1. Field of the Invention
This invention relates to glasses and fibers for laser applications and more specifically to Thulium-doped heavy metal oxide glasses for near 2 μm lasers with high quantum efficiency.
2. Description of the Related Art
2 μm lasers are highly transmissive in air, relatively eye-safe, and highly absorptive in many natural substances such as organic tissue and water. Applications such as LIDAR, range finder, materials processing, and biomedical require low cost, robust and efficient 2 μm, e.g. typically 1.7-2.1 μm, lasers. As used herein the term “2 μm” laser refers to laser emission across the range of 1.7-2.1 μm.
Most 2 μm Thulium doped lasers use a crystalline host material. Crystalline materials exhibit good mechanical strength and chemical durability and through a phenomenon known as “cross-relaxation” exhibit high quantum efficiency. Unfortunately crystalline materials are expensive and cannot be pulled into fibers, hence can only be used for free space solid-state lasers.
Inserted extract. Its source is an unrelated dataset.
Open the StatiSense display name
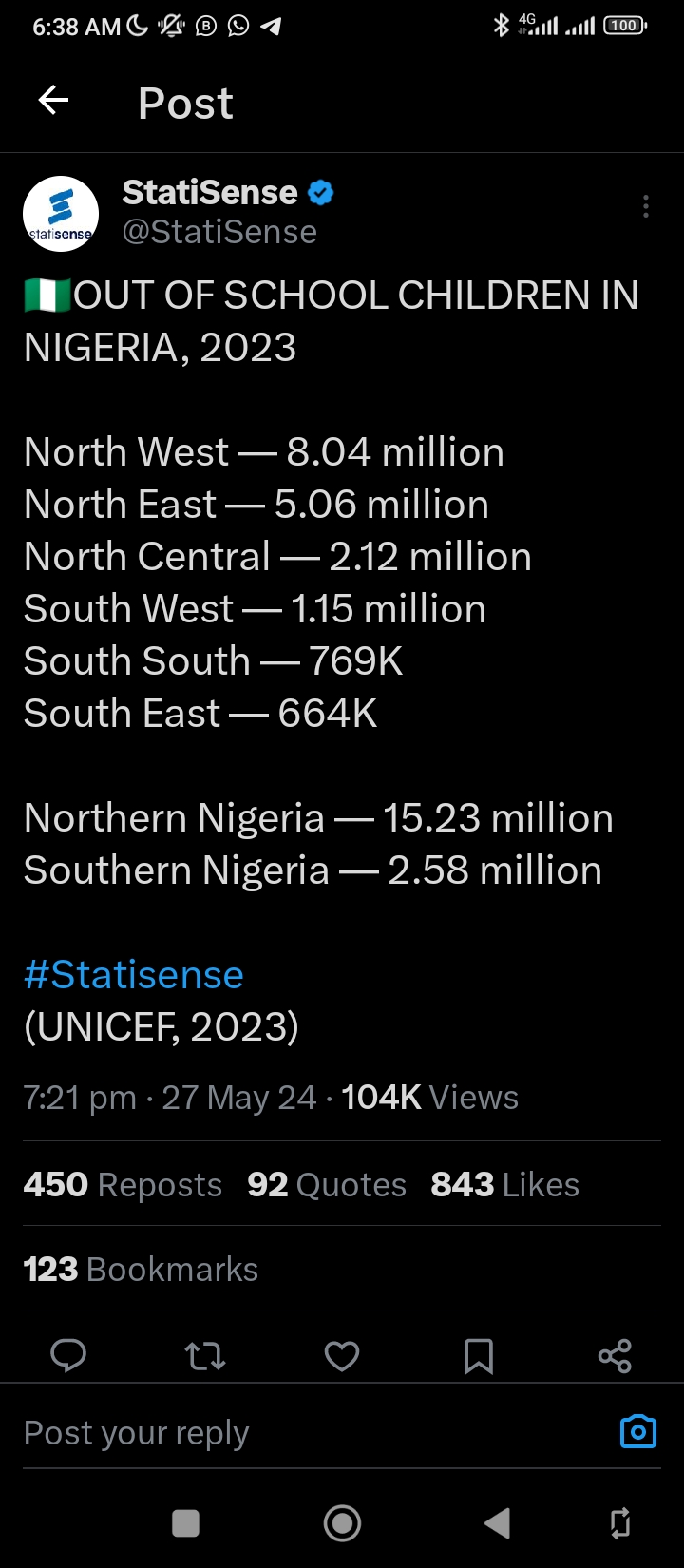 pos(210,193)
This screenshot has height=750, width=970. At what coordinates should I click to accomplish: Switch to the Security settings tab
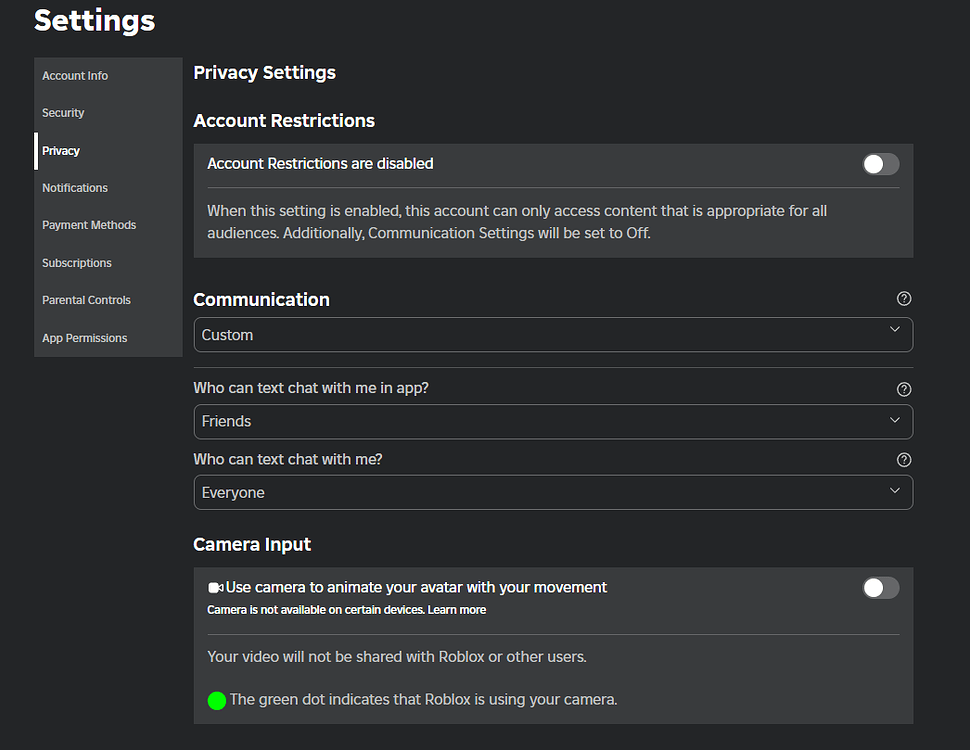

Glass hosts, namely silica and fluoride glass, which can be pulled into fiber, have been developed for 2 μm fiber lasers. Unfortunately, neither glass is a good host for Thulium doped laser applications. Silica glass has high phonon energy, approximately 1100 cm−1, and can only support limited doping concentrations, and thus exhibits poor quantum efficiency. Although fluoride exhibits low phonon energy of about 700 cm−1 and accept high rare-earth doping concentrations, fluoride glass is physically weak and chemically not durable, which limits the output power of the laser and seriously restricts practical application.